Stored records:

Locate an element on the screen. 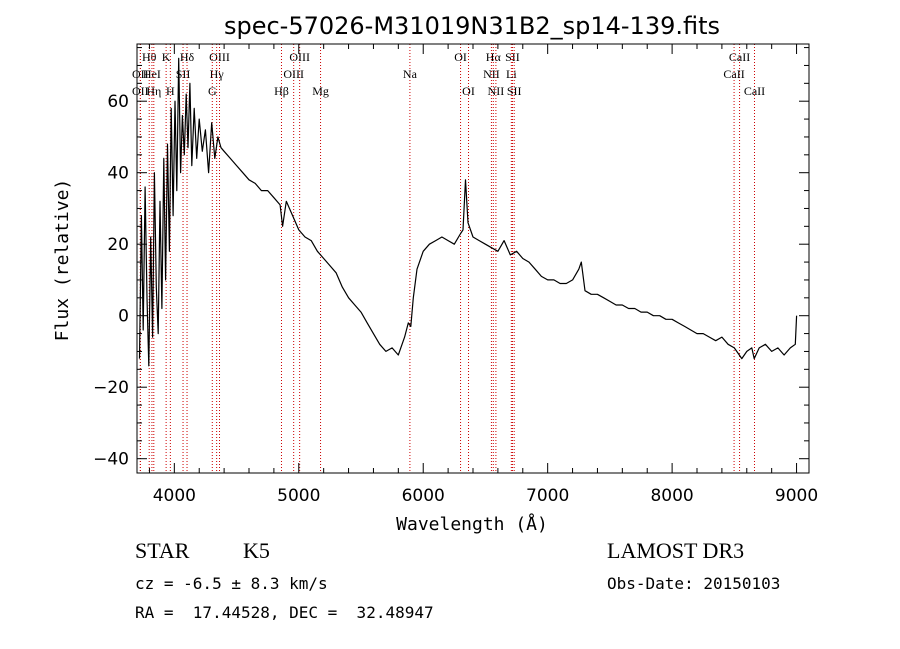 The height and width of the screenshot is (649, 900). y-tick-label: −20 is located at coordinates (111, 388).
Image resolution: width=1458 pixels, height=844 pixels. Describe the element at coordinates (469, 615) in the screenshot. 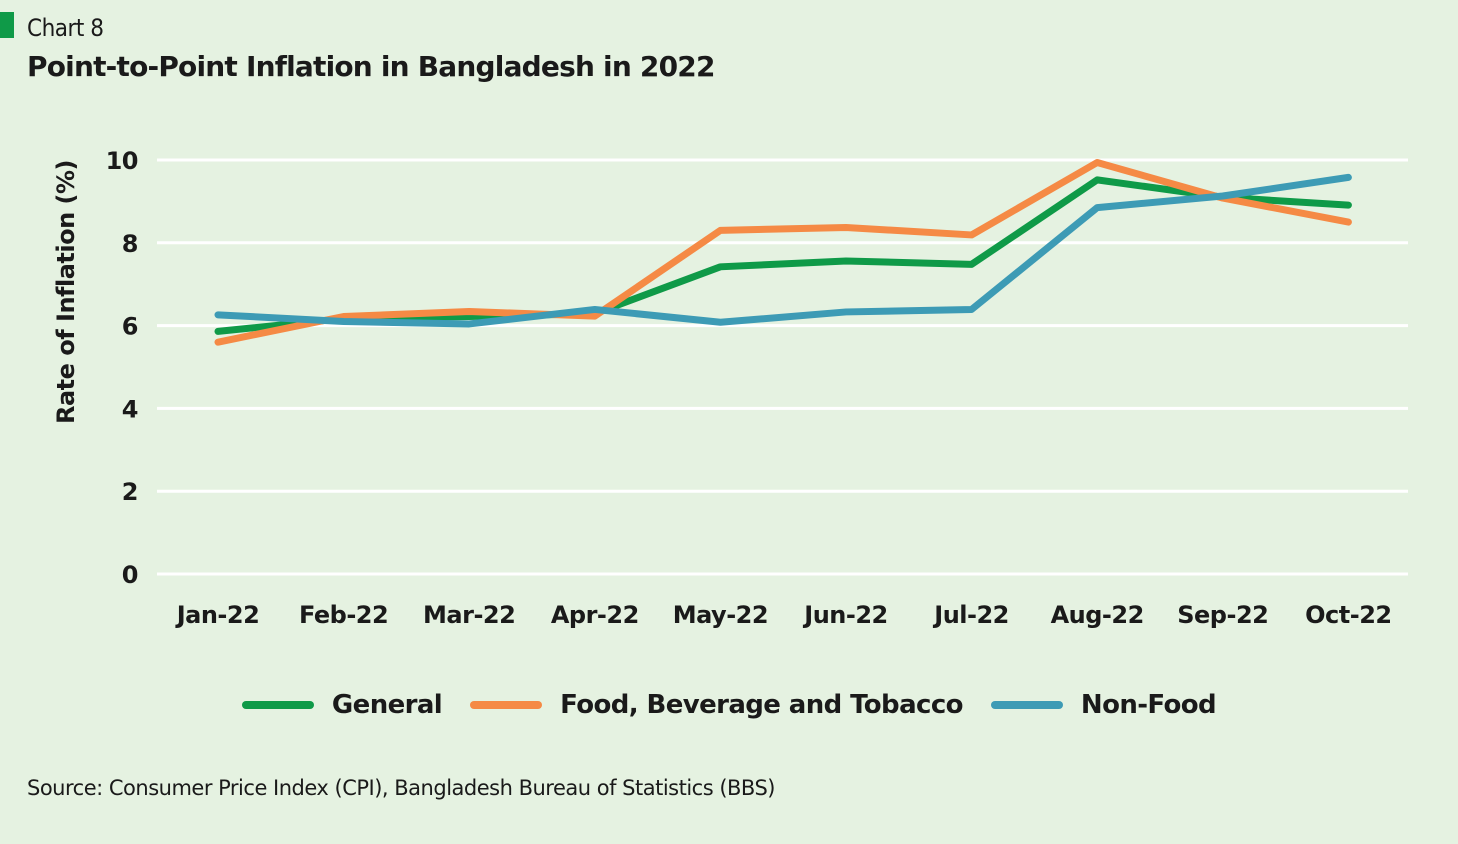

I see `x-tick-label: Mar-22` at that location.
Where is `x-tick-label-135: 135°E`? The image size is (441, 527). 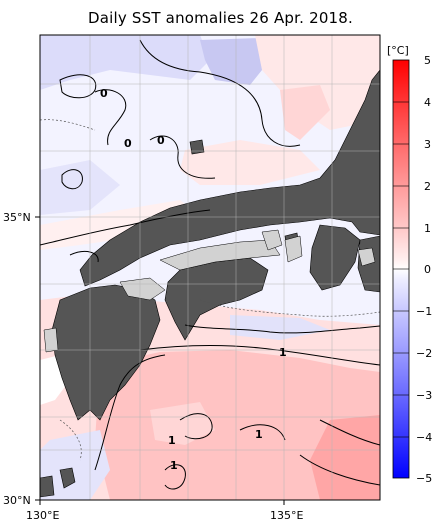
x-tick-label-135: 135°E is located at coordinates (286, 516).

→ TO-DO ITEM
Could you rewrite the stretch of the Stored records from the line containing "is (441, 527)." through the last line as a numbered list, skipping any blank lines and leaving out the pictures?

→ RESULT FOR THIS TASK
1. Where is `x-tick-label-135: 135°E`? The image size is (441, 527). 
2. x-tick-label-135: 135°E is located at coordinates (286, 516).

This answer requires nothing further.